# Textauszug:
------------------------------

Gedanken von Kardinal Christoph Schönborn zum Evangelium vom 10. September 2023
Jesus spricht eine der schwierigsten Fragen des Alltags offen an: Wie umgehen mit den Fehlern der Anderen? Schweigen? Ertragen? Oder sie doch ansprechen, zurechtweisen? Lieber schlucken und sich ducken oder den Mut haben, sie auszusprechen? Aber wer gibt mir das Recht, mich einzumischen? Muss ich nicht vor der eigenen Türe kehren? Das Wort Jesu ist in zwei Formen überliefert: „Wenn dein Bruder gegen dich sündigt, dann geh und weise ihn unter vier Augen zurecht!“ Die andere Form ist allgemeiner: „Wenn dein Bruder sündigt …“ Im ersten Fall geht es um das Fehlverhalten des anderen mir gegenüber, im zweiten Fall um Verfehlungen allgemeiner Art. In beiden Fällen gilt die Regel, die Jesus gibt: Rede zuerst unter vier Augen! Sehr oft ist es anders: Wir reden über die Fehler der anderen, ob sie nur mich betreffen oder ob sie allgemeiner Art sind, meist zuerst nicht unter vier Augen, sondern klagen vor anderen über diese Person. Es ist offensichtlich leichter, sich über die Fehler des Nächsten vor den anderen zu beklagen als den Betreffenden selber anzusprechen.

------------------------------

# Die Aufgabe:
Beantworte diese Fragen zu den Gedanken zum Evangelium.
(a) Von welchem Datum ist das Evangelium, zu dem die Gedanken verfasst sind?
(b) Wie soll man nach der Regel, die Jesus gibt, zuerst reden?
(c) Was ist laut dem Text offensichtlich leichter, als den Betreffenden selber anzusprechen?
Die Zeilen werden hier nicht gebraucht.

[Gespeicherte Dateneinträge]
------------------------------

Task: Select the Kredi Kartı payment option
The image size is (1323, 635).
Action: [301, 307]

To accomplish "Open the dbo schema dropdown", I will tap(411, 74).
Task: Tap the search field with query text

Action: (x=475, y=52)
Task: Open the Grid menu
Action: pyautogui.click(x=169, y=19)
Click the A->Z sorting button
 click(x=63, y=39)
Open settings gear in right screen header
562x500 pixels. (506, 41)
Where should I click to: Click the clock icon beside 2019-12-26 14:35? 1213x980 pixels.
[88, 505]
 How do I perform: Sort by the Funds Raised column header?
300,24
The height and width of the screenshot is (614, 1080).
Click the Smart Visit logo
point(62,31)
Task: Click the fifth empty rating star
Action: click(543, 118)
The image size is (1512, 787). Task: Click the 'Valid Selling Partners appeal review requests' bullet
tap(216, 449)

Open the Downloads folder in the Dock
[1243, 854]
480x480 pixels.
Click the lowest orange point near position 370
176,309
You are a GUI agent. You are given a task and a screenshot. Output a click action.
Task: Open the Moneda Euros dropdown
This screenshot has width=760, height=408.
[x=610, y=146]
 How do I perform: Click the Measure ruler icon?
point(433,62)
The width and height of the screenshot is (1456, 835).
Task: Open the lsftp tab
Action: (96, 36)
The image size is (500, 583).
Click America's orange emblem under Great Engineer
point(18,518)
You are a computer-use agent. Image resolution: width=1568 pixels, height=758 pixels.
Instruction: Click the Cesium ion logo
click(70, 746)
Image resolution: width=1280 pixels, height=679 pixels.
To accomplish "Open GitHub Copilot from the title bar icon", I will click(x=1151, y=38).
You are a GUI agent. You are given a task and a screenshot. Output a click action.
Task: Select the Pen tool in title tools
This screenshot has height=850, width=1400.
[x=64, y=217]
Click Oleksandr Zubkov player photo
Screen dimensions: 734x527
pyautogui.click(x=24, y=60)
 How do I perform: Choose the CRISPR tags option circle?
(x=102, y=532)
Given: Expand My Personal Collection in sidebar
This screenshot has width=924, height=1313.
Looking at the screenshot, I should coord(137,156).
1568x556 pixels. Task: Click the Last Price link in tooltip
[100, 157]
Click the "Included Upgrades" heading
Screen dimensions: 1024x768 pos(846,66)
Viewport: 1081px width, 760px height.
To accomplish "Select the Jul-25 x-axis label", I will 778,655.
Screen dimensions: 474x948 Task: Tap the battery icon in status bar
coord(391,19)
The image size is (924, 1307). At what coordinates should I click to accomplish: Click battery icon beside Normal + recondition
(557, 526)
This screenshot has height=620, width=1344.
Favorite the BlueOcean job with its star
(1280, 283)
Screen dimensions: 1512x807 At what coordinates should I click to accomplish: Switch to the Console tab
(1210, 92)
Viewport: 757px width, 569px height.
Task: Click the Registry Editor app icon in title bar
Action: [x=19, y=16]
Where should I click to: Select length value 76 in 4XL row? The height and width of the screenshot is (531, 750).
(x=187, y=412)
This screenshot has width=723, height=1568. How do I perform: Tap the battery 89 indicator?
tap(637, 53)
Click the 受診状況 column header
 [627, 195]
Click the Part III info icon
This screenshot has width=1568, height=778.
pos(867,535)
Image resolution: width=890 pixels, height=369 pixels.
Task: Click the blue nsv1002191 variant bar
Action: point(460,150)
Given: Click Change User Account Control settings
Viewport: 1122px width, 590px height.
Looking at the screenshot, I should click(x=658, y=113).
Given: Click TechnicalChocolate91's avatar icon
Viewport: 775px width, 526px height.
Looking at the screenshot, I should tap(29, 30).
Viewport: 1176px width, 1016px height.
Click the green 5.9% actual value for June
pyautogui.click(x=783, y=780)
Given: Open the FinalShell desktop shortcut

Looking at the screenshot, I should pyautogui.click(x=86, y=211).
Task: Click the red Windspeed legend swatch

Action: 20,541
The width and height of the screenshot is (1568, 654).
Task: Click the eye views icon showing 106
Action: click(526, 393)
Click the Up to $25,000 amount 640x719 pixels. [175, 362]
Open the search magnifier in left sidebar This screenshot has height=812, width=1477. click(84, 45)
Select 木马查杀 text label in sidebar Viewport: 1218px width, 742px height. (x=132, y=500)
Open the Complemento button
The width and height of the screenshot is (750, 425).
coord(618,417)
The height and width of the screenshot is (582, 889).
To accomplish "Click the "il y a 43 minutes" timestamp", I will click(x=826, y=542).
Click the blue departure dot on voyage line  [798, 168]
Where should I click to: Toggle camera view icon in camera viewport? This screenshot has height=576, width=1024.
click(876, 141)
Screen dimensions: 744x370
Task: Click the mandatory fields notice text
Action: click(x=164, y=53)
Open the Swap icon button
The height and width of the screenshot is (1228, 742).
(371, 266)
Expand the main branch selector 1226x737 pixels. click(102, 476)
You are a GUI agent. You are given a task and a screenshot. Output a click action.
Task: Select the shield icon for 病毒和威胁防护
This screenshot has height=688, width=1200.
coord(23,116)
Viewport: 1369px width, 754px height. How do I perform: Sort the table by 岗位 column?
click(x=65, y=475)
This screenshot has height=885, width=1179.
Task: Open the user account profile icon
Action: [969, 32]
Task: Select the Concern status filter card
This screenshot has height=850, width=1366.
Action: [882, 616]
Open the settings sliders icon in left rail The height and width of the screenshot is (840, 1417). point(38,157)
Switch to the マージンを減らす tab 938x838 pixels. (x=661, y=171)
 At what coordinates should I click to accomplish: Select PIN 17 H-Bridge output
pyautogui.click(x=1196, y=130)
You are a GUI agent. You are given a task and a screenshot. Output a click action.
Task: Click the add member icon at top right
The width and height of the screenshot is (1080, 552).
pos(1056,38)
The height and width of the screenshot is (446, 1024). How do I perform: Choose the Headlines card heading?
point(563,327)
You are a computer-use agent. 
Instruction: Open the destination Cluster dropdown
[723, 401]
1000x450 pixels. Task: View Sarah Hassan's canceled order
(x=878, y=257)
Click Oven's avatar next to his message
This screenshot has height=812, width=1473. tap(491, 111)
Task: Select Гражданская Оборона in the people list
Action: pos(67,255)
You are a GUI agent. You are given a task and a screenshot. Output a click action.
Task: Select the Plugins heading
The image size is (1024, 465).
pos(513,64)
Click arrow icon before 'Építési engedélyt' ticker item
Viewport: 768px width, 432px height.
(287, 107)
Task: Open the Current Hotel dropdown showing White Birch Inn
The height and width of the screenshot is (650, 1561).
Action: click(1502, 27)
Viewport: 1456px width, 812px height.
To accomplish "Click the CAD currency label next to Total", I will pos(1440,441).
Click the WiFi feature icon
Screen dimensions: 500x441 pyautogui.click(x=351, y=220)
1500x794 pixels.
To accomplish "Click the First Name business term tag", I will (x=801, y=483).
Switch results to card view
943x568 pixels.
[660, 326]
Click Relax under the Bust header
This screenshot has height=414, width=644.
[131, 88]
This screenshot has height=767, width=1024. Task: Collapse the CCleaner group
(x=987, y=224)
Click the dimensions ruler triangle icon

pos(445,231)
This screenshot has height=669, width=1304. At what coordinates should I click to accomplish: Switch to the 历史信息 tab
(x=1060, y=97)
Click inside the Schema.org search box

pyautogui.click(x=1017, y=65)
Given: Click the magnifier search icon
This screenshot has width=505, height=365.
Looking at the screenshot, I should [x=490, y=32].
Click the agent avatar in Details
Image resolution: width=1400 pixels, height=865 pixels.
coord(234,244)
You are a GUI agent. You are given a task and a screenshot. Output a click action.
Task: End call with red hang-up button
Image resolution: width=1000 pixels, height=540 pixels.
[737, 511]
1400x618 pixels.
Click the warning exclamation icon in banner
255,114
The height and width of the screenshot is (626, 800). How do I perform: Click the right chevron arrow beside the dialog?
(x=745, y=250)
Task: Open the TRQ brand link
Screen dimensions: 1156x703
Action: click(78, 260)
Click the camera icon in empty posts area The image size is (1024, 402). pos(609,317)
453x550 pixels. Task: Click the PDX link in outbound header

------------------------------

# Lösung der Aufgabe:
(a) Vom 10. September 2023.
(b) Unter vier Augen.
(c) Sich über die Fehler des Nächsten vor den anderen zu beklagen.